This work addresses the lack of systematic, data-driven analysis of reinforcement learning (RL) environment evolution, which has obscured the developmental trajectory from physics-based simulation toward general-purpose agents. To bridge this gap, we propose the first data-driven, multidimensional taxonomy framework that integrates automated semantic analysis, statistical modeling, and large-scale literature mining to systematically examine over 2,000 core papers. Our analysis reveals an ongoing paradigm shift in RL environments, bifurcating into two distinct ecosystems—“semantic priors” and “domain generalization”—and for the first time characterizes their cognitive attributes. We identify key underlying mechanisms, including cross-task synergy, multi-domain interference, and zero-shot generalization, thereby offering a foundational design blueprint for next-generation embodied semantic simulators.

The remarkable progress of reinforcement learning (RL) is intrinsically tied to the environments used to train and evaluate artificial agents. Moving beyond traditional qualitative reviews, this work presents a large-scale, data-driven empirical investigation into the evolution of RL environments. By programmatically processing a massive corpus of academic literature and rigorously distilling over 2,000 core publications, we propose a quantitative methodology to map the transition from isolated physical simulations to generalist, language-driven foundation agents.

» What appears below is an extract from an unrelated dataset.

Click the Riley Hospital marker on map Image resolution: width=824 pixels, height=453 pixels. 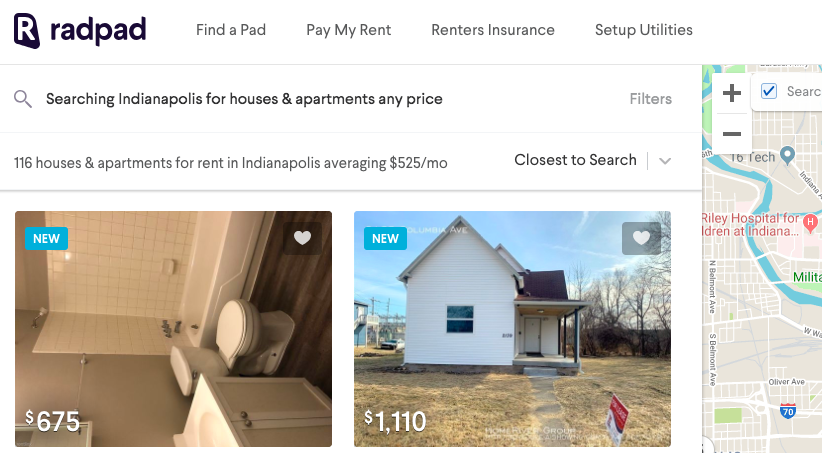810,222
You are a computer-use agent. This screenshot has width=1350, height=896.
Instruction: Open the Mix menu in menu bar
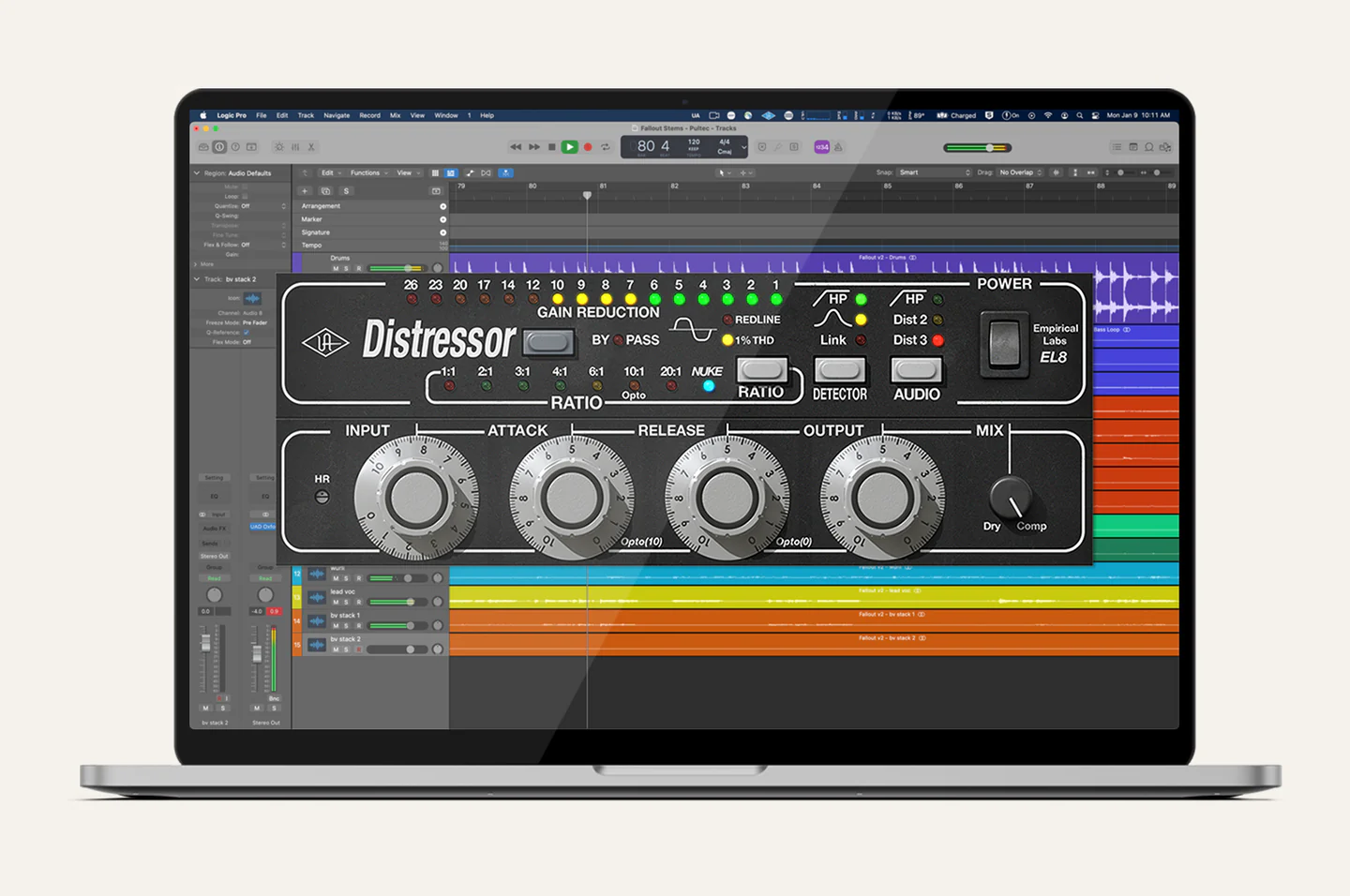pyautogui.click(x=395, y=115)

Implementing a novel, multi-dimensional taxonomy, we systematically analyze benchmarks against diverse application domains and requisite cognitive capabilities. Our automated semantic and statistical analysis reveals a profound, data-verified paradigm shift: the bifurcation of the field into a "Semantic Prior" ecosystem dominated by Large Language Models (LLMs) and a "Domain-Specific Generalization" ecosystem. Furthermore, we characterize the "cognitive fingerprints" of these distinct domains to uncover the underlying mechanisms of cross-task synergy, multi-domain interference, and zero-shot generalization. Ultimately, this study offers a rigorous, quantitative roadmap for designing the next generation of Embodied Semantic Simulators, bridging the gap between continuous physical control and high-level logical reasoning.